Work to do: Continue the commentary on European Union integration below, beginning directly after its final sentence.

Given text:

______

But this is by no means the only area. In the field of Justice and Home affairs, we see that, through the outwardly benign mechanism of establishing a European Police College and the development of Europol, the EU is gradually harmonising the police forces in the member states.
Through the Fisheries Control Agency, the EU has designs on setting up its own inspection service equipped with its own patrol vessels and surveillance aircraft – a proto EU navy and airforce and, through the increasing allocation of research funds, the EU is developing its own space programme.
Then there is defence. We warned as recently as yesterday that integration was proceeding apace. But what is particularly chilling – and instructive - is a recently published paper by the European Policy Centre (with the support of the EU commission) entitled "ESDP: The State of Play". Its authors write:
The European Security and Defence Policy (ESDP) is beginning to move forward… The EU is moving to implement the proposals contained in the Solana EU Security Strategy (ESS), agreed last December by the European Council. In June the EU agreed a new constitutional treaty that contains far-reaching proposals for “permanent structured cooperation” in defence. Rather than waiting for the eventual full ratification of the new Constitution by the 25, the Member States have already begun to lift key defence provisions for immediate adoption…That gives the game away. Member states are not waiting for "the eventual full ratification of the new constitution" and are proceeding with political integration. To that extent, the constitution is an irrelevance. It would be nice to have it, but it is not essential. Whether it is ratified or not, the pace of integration will not slacken.
Herein lies the great danger with the stance of the Conservative Party and the self-appointed "Vote-No" campaign on the constitution. By supporting membership of the EU, and drawing the line at the constitution, there is a danger that the resistance becomes akin to the Maginot line, a fixed and useless fortification, made redundant as the forces of integration sweep through the Ardennes. That was the problem with the "No campaign" on the euro and history is being repeated.
That, of course, leaves UKIP to raise the alarm. But, while the news percolated through that the UK government was awarding the contract for British Army trucks to a German firm, with serious consequences for defence and the US special relationship, was this "anti-EU" party raising a storm of protest? Er… silly me for even thinking that. Its MEPs were in Brussels arguing about Kilroy's leadership bid. Much more important, don't you think.
Even those of us who have disagreed on most matters with Chris Patten, outgoing External Relations Commissioner and future leader of the yes campaign, have always acknowledged his knowledge and intelligence. We may well have to revise our opinions, if his introduction to a collection of essays published by Policy Exchange and entitled The Perfect Union? New Europe and the EU is anything to go by.

______

Stored data:
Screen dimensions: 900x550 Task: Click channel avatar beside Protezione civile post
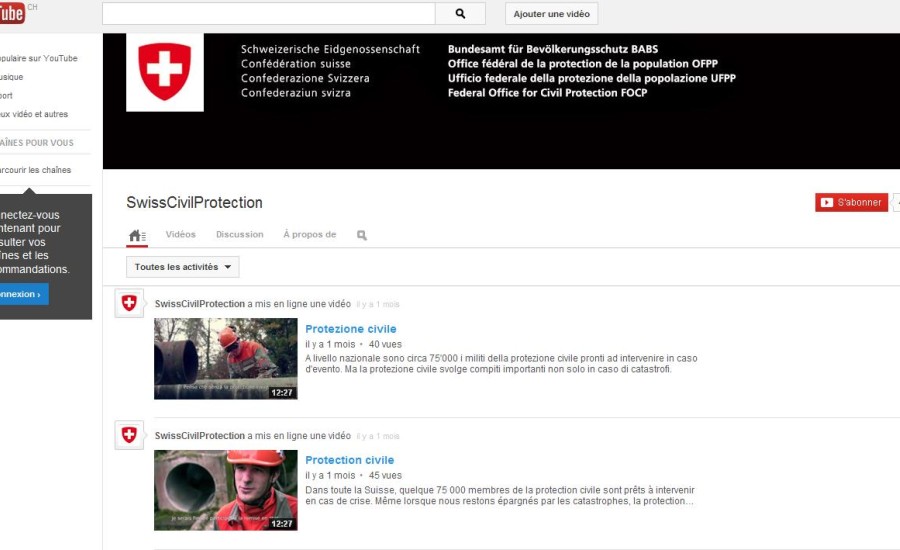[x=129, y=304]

______

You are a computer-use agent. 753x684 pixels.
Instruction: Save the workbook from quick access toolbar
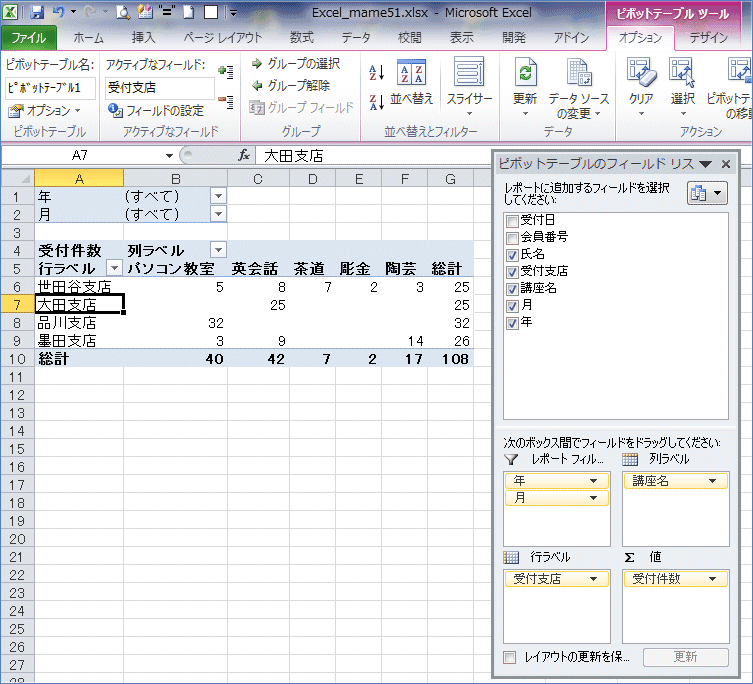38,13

______

Exercise output:
The pamphlet is of some interest, anyway, as it discusses the great opportunities and certain difficulties of enlargement to the east, and we shall be discussing it in the future. However, our attention was caught by Mr Patten’s following rather curious comments:
“Our relationship with Russia, for example, will be greatly enriched by enlargement. We have over the years worked hard, if not always successfully, to develop a deep, strategic partnership with our largest neighbour. We have a major stake in doing so; and enlargement will increase that stake – the new EU will account for more than 50% of Russia’s external trade, and will continue to be a significant supplier of energy as we as a factor for stability on the EU’s eastern borders. Our incentive to instil democratic, market-oriented reforms in Russia, and Russia’s incentive to adopt EU standards and practices will only grow.”What is he talking about? To start with, whose largest neighbour has Russia been for the last ten years? The EU has only just extended to its borders this year and, for the moment, that is true only in the Baltic. Unless Russia, Ukraine and Belarus reunite, which seems unlikely at the moment, the latter two countries are the ones the EU has common borders with.
Then the comment about supplier of energy: who is supplying energy to whom? The sentence is completely incoherent. As we have already pointed out, Russia supplies a great deal of gas to Eastern Europe and is well on the way to controlling many of the new member states’ energy industry. Whether it will parlay that advantage into a better position as far as Western Europe is concerned remains to be seen.
In what way is Russia going to be “a factor for stability on the EU’s eastern border” and who is doing the destabilizing? On the whole Russia has not been a factor in stability either in Ukraine or in Georgia, not to mention the Central Asian republics. She is not interfering too much in Eastern Europe because there is no immediate pretext but it does, from time to time, bare its teeth as far as the Baltic States are concerned. One and all, Russia’s neighbours view her with apprehension. What sort of external relations did Chris Patten deal with?
Finally, and most magnificently, we must turn to those democratic, market-oriented reforms. Maybe it was in the EU’s interest to foster them, but then maybe the EU should have made that view clear to President Putin, instead of blackmailing him and his country into signing the Kyoto Protocol.
I wonder what Commissioner Patten meant about Russia’s incentive to adopt EU standards and practices.
Yesterday’s Le Figaro carried a rather sad little article. Well, I thought it was sad, though some people may laugh. Apparently, a number of French and international worthies, led by the author Maurice Druon, representing that august institution, the Académie française, have published a manifesto or an open letter to the European Council, demanding that French be nominated as the “langue juridique de l’Europe”, the legal or juridical language of Europe (by which they presumably mean the European Union).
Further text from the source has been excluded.